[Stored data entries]
※ ※ ※

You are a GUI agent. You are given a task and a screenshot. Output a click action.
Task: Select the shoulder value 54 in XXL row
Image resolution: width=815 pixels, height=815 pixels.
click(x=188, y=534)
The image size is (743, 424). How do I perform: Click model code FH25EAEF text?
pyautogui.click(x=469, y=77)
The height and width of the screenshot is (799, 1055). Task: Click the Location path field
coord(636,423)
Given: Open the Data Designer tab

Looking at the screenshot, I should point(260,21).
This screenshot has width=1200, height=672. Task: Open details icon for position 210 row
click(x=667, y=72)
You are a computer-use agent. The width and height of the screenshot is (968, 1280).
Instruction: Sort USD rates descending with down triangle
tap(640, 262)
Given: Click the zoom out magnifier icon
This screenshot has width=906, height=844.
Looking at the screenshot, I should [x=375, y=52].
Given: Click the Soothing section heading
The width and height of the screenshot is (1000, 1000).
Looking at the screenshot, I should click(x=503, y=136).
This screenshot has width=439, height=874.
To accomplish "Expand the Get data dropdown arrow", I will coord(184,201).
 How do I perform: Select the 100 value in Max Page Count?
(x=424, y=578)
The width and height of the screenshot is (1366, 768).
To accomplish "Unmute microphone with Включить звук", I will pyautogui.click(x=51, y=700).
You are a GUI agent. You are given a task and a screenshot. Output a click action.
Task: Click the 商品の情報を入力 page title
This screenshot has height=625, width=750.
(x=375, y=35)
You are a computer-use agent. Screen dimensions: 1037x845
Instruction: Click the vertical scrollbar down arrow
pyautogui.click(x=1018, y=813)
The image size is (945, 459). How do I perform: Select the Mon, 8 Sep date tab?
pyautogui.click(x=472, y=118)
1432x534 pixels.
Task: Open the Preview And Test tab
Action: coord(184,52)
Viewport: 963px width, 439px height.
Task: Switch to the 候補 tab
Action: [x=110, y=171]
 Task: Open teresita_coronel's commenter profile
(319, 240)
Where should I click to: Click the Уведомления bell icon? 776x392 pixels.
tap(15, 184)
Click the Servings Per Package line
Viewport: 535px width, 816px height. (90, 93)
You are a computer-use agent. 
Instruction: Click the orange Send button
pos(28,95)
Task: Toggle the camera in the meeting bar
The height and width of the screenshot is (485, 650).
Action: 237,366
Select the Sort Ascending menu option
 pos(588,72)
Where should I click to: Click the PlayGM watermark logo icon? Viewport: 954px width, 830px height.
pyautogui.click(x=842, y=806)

※ ※ ※

** WHAT TO DO **
Every line above that contains the word "will" should be reported.

** SOLUTION FOR THIS PROBLEM **
To accomplish "Expand the Get data dropdown arrow", I will coord(184,201).
To accomplish "Unmute microphone with Включить звук", I will pyautogui.click(x=51, y=700).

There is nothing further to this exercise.